◆ ASSIGNED TASK
Copy exactly the lines of the data below that run from the line holding "Where should I click to: Open the Steno" through the line holding "Screen dimensions: 1389x868", both ends included.

[Stored items]

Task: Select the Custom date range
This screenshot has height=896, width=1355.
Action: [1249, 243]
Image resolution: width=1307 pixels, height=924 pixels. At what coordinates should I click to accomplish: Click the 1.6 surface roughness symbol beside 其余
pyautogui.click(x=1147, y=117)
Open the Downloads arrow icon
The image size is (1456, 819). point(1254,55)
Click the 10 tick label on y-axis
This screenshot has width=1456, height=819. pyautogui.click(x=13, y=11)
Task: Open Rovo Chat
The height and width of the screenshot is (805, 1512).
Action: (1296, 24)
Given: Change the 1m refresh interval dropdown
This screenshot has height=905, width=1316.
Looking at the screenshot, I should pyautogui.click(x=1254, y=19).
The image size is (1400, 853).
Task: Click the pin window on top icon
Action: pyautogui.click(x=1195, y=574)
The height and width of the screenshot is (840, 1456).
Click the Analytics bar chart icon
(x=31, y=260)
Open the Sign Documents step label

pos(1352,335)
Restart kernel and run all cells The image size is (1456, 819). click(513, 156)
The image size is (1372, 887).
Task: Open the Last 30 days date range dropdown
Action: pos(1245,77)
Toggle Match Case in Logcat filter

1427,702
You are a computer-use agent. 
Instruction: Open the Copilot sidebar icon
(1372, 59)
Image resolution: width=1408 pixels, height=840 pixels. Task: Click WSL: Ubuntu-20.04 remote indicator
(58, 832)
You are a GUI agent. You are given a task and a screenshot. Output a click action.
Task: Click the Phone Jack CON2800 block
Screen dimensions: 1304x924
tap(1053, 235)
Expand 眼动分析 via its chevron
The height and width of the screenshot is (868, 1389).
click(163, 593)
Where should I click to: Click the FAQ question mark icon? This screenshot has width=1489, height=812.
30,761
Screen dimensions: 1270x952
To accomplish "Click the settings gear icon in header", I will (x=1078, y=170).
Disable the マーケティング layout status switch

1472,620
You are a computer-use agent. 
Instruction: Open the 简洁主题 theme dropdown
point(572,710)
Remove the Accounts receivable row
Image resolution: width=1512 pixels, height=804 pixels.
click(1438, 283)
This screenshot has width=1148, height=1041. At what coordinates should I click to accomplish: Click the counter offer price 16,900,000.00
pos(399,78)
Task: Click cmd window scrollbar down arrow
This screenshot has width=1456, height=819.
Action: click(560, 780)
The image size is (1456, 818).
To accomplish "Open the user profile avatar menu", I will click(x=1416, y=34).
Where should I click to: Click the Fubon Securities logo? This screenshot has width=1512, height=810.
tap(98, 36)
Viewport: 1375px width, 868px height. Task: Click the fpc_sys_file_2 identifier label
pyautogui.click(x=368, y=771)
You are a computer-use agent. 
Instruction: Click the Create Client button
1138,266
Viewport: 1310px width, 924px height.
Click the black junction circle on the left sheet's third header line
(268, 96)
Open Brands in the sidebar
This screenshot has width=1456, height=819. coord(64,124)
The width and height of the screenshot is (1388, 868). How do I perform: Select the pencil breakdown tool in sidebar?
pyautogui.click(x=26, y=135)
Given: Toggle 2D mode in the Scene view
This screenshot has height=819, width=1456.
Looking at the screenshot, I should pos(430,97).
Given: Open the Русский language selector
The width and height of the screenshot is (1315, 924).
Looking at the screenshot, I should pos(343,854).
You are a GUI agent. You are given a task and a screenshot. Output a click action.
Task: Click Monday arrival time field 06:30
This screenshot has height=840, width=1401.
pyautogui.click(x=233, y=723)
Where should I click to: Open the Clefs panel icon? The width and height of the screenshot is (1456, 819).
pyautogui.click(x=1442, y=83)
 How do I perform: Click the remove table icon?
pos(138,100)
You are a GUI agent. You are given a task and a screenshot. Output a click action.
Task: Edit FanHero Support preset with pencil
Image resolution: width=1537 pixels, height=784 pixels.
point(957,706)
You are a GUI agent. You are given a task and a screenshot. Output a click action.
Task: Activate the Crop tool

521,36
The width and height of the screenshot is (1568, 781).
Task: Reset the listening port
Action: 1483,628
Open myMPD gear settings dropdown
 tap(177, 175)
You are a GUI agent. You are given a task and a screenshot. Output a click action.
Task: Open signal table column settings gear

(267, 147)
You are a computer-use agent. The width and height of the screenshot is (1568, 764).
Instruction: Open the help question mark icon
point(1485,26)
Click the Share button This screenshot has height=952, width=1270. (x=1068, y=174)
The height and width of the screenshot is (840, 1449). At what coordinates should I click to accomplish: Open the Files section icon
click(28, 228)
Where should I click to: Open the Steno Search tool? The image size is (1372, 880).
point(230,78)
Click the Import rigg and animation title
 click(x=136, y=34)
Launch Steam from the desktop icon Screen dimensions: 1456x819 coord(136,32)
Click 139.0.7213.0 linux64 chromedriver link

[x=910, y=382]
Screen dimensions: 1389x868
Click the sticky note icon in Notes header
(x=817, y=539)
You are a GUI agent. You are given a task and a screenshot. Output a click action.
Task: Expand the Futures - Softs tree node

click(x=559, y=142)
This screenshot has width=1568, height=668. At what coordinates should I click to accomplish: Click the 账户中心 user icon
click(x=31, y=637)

◆ TASK ANSWER
Where should I click to: Open the Steno Search tool? The image size is (1372, 880).
point(230,78)
Click the Import rigg and animation title
 click(x=136, y=34)
Launch Steam from the desktop icon Screen dimensions: 1456x819 coord(136,32)
Click 139.0.7213.0 linux64 chromedriver link

[x=910, y=382]
Screen dimensions: 1389x868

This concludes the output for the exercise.